I took the recipe from Julia Child’s book “Mastering the Art of French Cooking”, but I changed the measurements, halved them, and adjusted the directions to the modern cooking, no bacon rind...
- 9- to 10-inch, fireproof casserole dish, 3 inches deep
- 3 ounces bacon
- 1 Tbsp. olive oil or cooking oil
- 1 1/2 pound lean stewing beef, cut into 2-inch cubes
- 1 sliced carrot
- 1 sliced onion
- 1 tsp. salt
- 1/4 tsp. black pepper
- 1 Tbsp. flour
- 1 1/2 cup dry red wine
- 2 to 3 cups brown beef stock or canned beef bouillon
- 1 Tbsp. tomato paste
- 2 cloves mashed garlic
- 1/2 tsp. thyme
- Crumbled bay leaf
- 18 to 24 small white onions, brown-braised in stock
- 1/2 pound quartered fresh mushrooms, sautéed in butter
- Parsley sprigs
- Preheat oven to 450F degrees.
- Sauté the bacon in the oil over moderate heat for 2 to 3 minutes to brown lightly. Remove to a side dish with a slotted spoon. Set casserole aside. Reheat until fat is almost smoking before you sauté the beef.
- Dry the stewing beef in paper towels; it will not brown if it is damp. Sauté it, a few pieces at a time, in the hot oil and bacon fat until nicely browned on all sides. Add it to the bacon.
- In the same fat, brown the sliced vegetables. Pour out the sautéing fat.

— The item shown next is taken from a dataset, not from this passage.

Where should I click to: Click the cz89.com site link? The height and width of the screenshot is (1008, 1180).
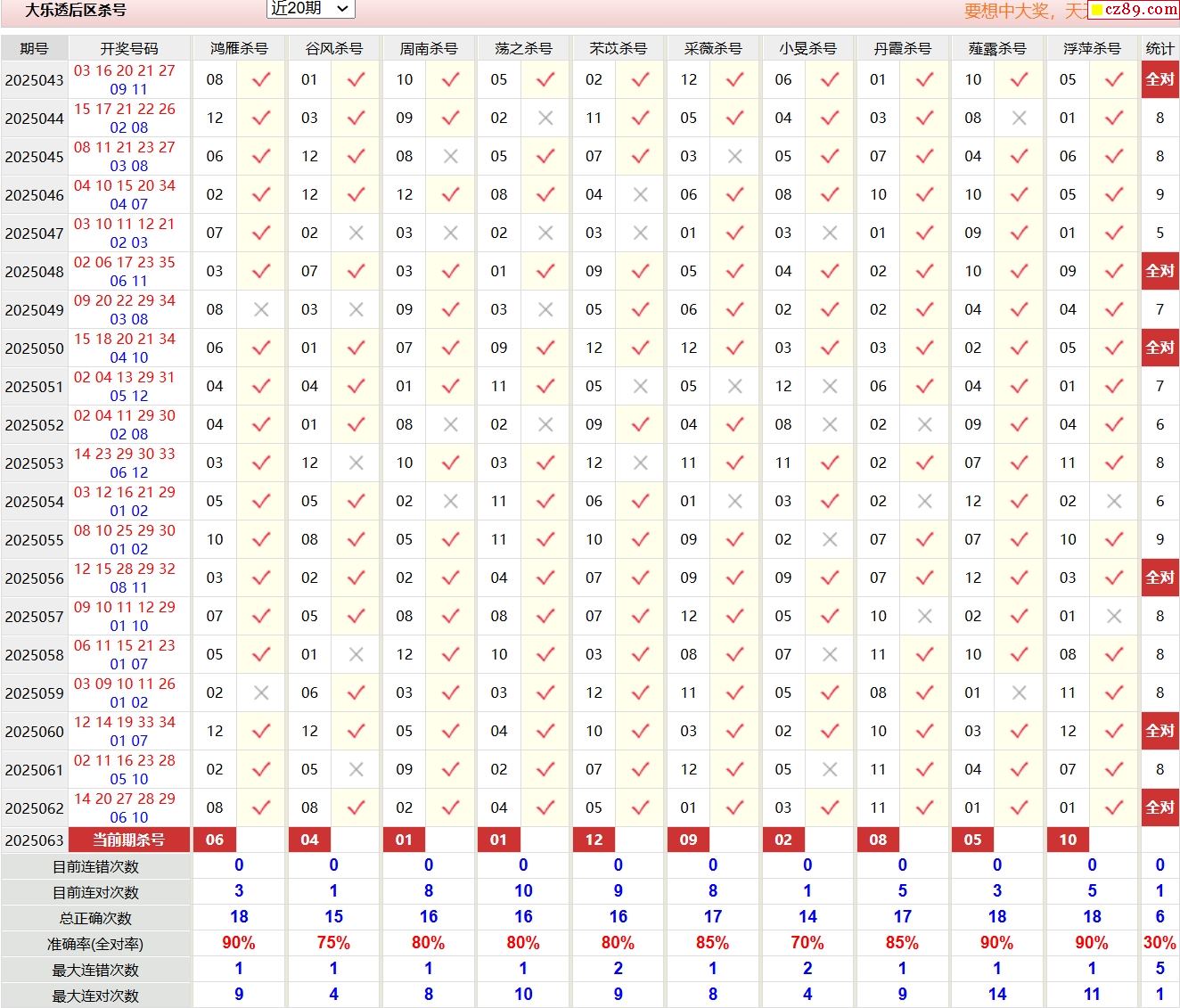tap(1134, 10)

- Return the beef and bacon to the casserole and toss with the salt and pepper. Then sprinkle on the flour and toss again to coat the beef lightly with the flour. Set casserole uncovered in middle position of preheated oven for 4 minutes. Toss the meat and return to oven for 4 minutes more. (This browns the flour and covers the meat with a light crust.) Remove casserole, and turn oven down to 325F degrees.

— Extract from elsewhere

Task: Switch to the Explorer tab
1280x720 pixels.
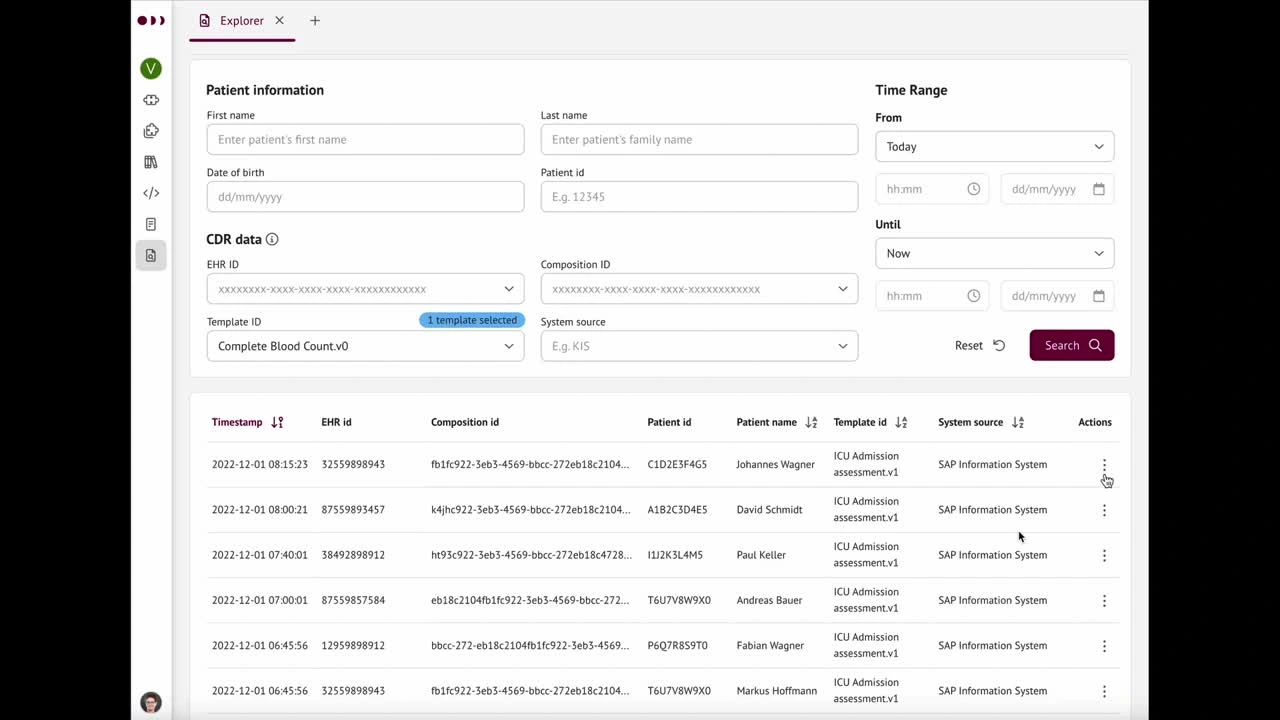Action: (x=241, y=20)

- Stir in the wine, and enough stock or bouillon so that the meat is barely covered. Add the tomato paste, garlic, herbs, and bacon rind. Bring to simmer on top of the stove. Then cover the casserole and set in lower third of preheated oven. Regulate heat so liquid simmers very slowly for 2 1/2 to 3 hours. The meat is done when a fork pierces it easily.
- While the beef is cooking, prepare the onions* and mushrooms**. Set them aside until needed.
- When the melt is tender, pour the contents of the casserole into a sieve set over a saucepan. Wash out the casserole and return the beef and bacon to it. Distribute the cooked onions and mushrooms over the meat.
- Skim fat off the sauce. Simmer sauce for a minute or two, skimming off additional fat as it rises. You should have about 2 1/2 cups of sauce thick enough to coat a spoon lightly. If too thin, boil it down rapidly. If too thick, mix in a few tablespoons of stock or canned bouillon. Taste carefully for seasoning. Pour the sauce over the meat and vegetables. Recipe may be completed in advance to this point.
* Brown-braised small white onions
Heat 1 ½ tablespoon of butter and when it starts to bubble add 18-24 peeled small onions. Cook it for 10 minutes. Roll the onions over the pan to get even brown color. When browned, add ½ cup of beef bouillon and herbs (1 thyme spring, 2 parsley springs and a bay leaf tied together in twine). Cover it and simmer slowly for 45-50 minutes.
Heat two tablespoons of butter in the pan. Add quartered mushrooms and fry them on high heat. Season it. After 5 minutes of cooking, before mushrooms start to release water, remove it from the stove.
You can serve Boeuf Bourguignon with pasta or with boiled potatoes which is honestly the best.
p.s. I am still waiting for my husband to buy me Julia Child’s two volume set “Mastering the Art of French Cooking”. I think I was pretty clear that I wanted it as a present.